At the beginning of youth work week, despite the new lockdown let's be positive. Most young people are toughing the pandemic and lockdown out like the rest of us. From dancing in bedrooms to learning new skills, young people are generally resilient. They understand what is going on, that it won’t last forever and that their lives will get back on track in time. Families are supportive and services exist to support young people where they need it.   

One young person we are working with said he is ‘looking forward to the explosion of energy and creativity that is going to come when all of this is over’. Young people are learning a hard lesson (as we all are) that life is unpredictable and that every moment is precious.  Precious too is what we do with those moments to help others. Many are volunteering and helping in their local communities; many understand what really matters in life - from tackling racism and prejudice to climate change. They are taking their passions and beliefs to the streets to change our world for the better.   

But we could and should be doing more because we know young people are being disproportionately hit by lockdown.   

We know things are tough for young people. When you are starting out in life you don’t have experience to fall back on, you are the easiest to ‘let go’ at work and growing up in a pandemic puts a harder than usual strain on your mental health.   

In Bristol and across the country we are seeing a doubling of youth unemployment. Young people are twice as likely to have lost their job and nearly 60% have seen a fall in income. 

We don’t have data yet on mental health but anecdotally, at Creative Youth Network, we are seeing a 72% rise in those needing support. Many are losing valuable years of education – the single best way to equalise our society.

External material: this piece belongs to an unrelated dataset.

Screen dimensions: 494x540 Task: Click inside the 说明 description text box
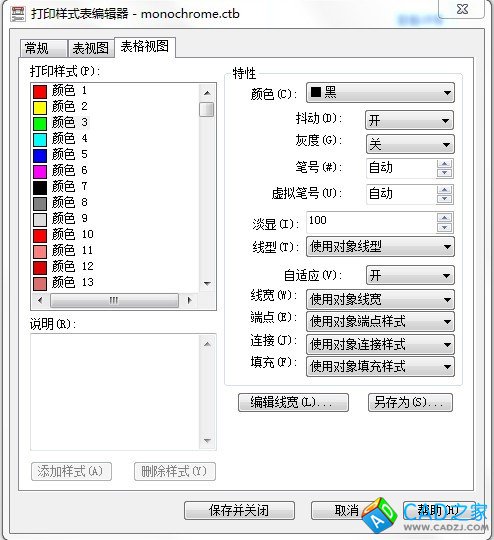(115, 392)
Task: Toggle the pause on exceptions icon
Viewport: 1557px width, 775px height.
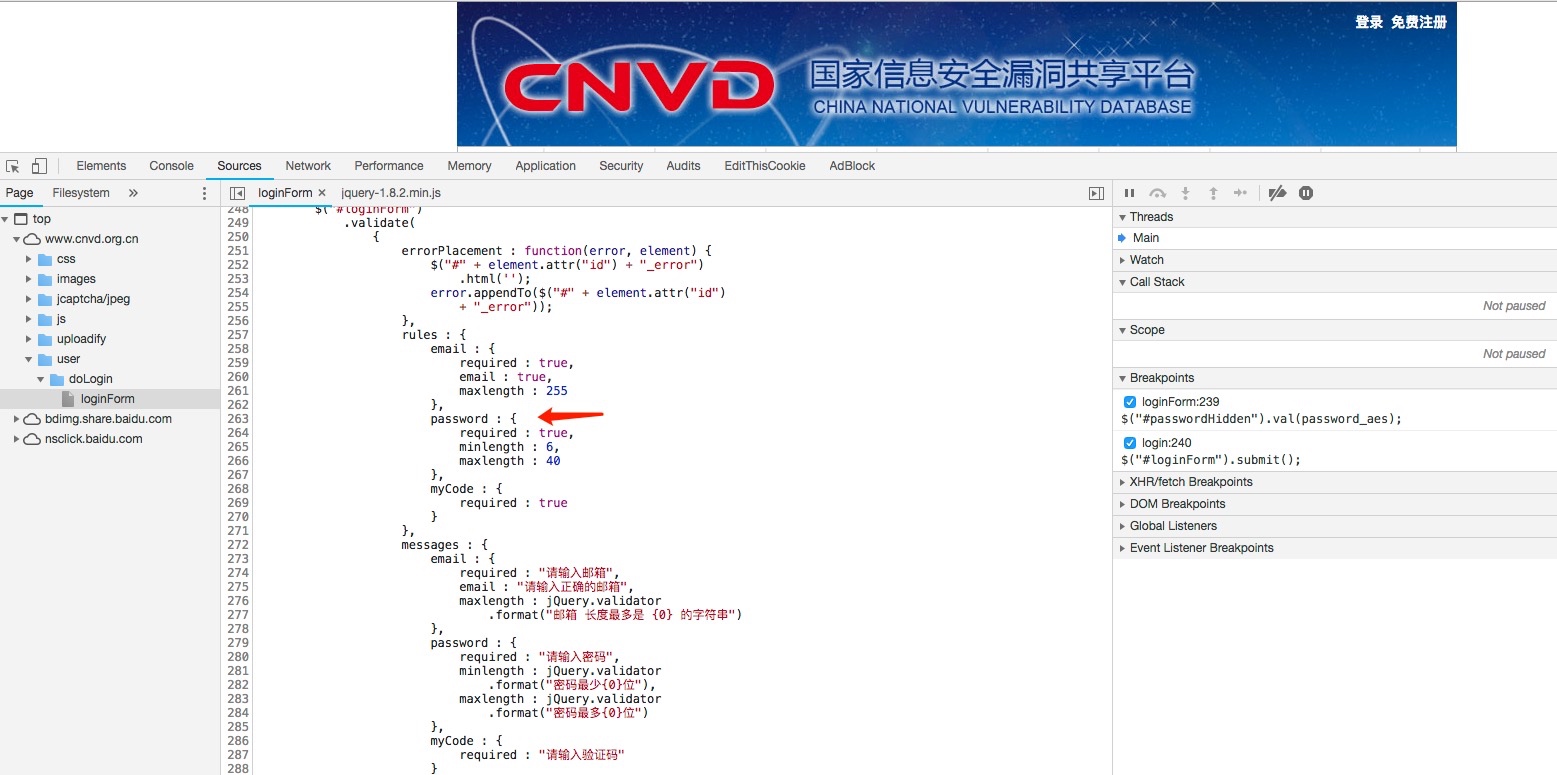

In order to support young people there are two key things we should be doing better. 

Education

I hear it from young people and parents and now the data is starting to show. A quarter of young people had no schooling during Spring lockdown and only 38% of those in state schools had full days of schooling. 74% in Private schools did. The difference between the two is palpable and totally unacceptable.     

Private schools quickly put lessons online, expected students to arrive on time and take part. They experimented with different ways of teaching and the school day settled down quickly. 

In contrast state schools had little or no contact with their children – stories of weekly homework through the post, no online lessons, unmarked work and little or no contact between teachers and pupils were the norm. It is fair to say that state schools have less funding and less kit, some students also do not have the access to equipment or data they need to get online. But this is not an excuse. We are still hearing stories of schools sending pupils home this term. 

We must make sure young people have the support they need if they are struggling  

Mental Health, digital poverty and support to get a job are vital if we are going to see the most vulnerable through these difficult times.  Creative Youth Network is investing in more support for young unemployed young people and we continue to work with partners to offer support for those struggling with their mental health. 

But we know there are young people out there we are not reaching and the threat of long term unemployment is real. The risk of wasted talent and creativity is real. Our Creative YOU campaign highlights the need to maintain young peoples creativity, a vital quality in any future employment. Now is the time we should be investing in young people so when this is all over we can all benefit from their energy, skill and creativity.